Excuse me for being Captain Obvious here, but: aren’t libraries amazing?

My childhood library. (That's not me in the picture. I'm not quite that old.)
This is the library I grew up in: probably the place that made me want to be a writer. The children’s section was underground, accessed by a wrought-iron gate, a staircase coated with slippery green moss, and a dank, dripping tunnel. Going to borrow books was like passing into the underworld – except you got to come out the other side, clutching fistfuls of Roald Dahl and Lucy M Boston.
The tunnel has been replaced by wheelchair and pushchair-friendly slopes – for which hooray, obviously: now the book-borrowing there is done by my smallest niece and nephew, who are a bit wee to appreciate a cod-gothic intro to Story Time. My borrowing takes place in Oxford, under the amused gaze of a librarian who (correctly) suspects I am not taking out Meg Cabot on behalf of an absent teenage daughter. But I still have the same sensation of being in a vast papery sweet shop. There are books! I can take them away without paying! And if I bring them back – ok, get this, no, really – they’ll let me have some more!
My last visit did remind me of two downsides of my childhood adventures in that underworld:
I reread a lot as a kid. The instinct is still there: my hand reaches automatically for the familiar titles, because I trust them. And I didn’t know how to move on. Downstairs the names on the spines were old friends: upstairs books were sorted by genre, and I didn’t have a clue where to start. I fell into a gap: not quite ready for Austen, and deeply scared that I might borrow something too challenging or, erm, porny by accident. (My pre-teen brain: oh, sigh.)
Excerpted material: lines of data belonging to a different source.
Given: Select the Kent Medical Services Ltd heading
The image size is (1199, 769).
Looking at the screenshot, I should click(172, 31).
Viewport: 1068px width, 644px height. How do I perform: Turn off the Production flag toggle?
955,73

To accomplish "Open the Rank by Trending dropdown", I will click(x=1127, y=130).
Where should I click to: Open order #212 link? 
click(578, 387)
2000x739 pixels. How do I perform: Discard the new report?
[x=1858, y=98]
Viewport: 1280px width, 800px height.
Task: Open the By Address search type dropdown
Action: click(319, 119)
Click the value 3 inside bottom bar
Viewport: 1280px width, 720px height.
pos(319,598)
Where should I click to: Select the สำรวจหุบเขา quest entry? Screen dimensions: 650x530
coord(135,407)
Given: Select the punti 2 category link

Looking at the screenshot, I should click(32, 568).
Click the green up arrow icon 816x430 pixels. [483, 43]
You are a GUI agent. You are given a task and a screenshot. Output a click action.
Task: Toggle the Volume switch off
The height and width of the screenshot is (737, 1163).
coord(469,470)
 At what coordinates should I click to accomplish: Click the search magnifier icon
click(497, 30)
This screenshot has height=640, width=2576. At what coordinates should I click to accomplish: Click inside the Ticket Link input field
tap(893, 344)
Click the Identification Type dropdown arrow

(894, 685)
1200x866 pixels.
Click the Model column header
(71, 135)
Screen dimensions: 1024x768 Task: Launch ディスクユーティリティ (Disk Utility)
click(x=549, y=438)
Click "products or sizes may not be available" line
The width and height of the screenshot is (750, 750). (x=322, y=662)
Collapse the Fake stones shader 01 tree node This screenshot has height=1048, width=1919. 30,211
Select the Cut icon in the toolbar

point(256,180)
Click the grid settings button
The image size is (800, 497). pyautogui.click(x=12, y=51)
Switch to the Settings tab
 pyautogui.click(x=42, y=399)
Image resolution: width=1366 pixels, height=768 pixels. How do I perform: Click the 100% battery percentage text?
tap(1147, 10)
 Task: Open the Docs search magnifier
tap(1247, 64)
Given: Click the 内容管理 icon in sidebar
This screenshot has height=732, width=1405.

And now? I’m not sure that would’ve happened. There are SO MANY GOOD BOOKS – and so many ways to find out about them. You kids these days, you don’t know how lucky you are, with your gigantically varied YA universe, and your well-informed librarians, and your new-fangled reviewing blogthings on your interwebs…
I take it back. That is me in the picture, and apparently I am that old. Now get off my lawn, you whippersnappers! *waves stick* *throws cat*
I started Becca Fitzpatrick’s Hush, Hush: lovingly written, and if YA paranormal romance is your bag then I suspect this is cream not milk – but it’s just not my cup of tea. Alice Kuipers’ Life on the Refridgerator Door fascinated me in a writerly way (how much of a conventional novel can you strip away without losing the fundamentals?) but I was left disappointed, mostly by the thought that we as readers probably need those conventions after all. And then I read Anne Cassidy’s Forget Me Not, which blew me away. The story of an missing child, which becomes the story of another missing child from almost 20 years before: multi-layered, suspenseful, all in deceptively simple prose that takes you by the hand and won’t let go. I want to read everything she’s ever written.
I keep leaping out of bed at 2 am to write down ideas. Then leaping out of bed at 8 to write them properly. I’m making wrong turns, and there’s still lots to do with the opening chapters before they are on-the-nose right, but the voice is sorted, and it’s all a bit lovely, this new thing.
Raising a glass of Luigi’s finest to Gene Hunt and the Ashes To Ashes crew, who went out with a blinding finale and will be much missed (I’m still not over the departure of The Perm: this is going to be a slow break-up); ducking Lost finale spoilers (cos I’m only on S5 and that’s too many hours of having my brain broken to ruin the ‘ending’); wondering if my life will ever stop revolving around television about wonky time-travel (while watching Doctor Who, obvs).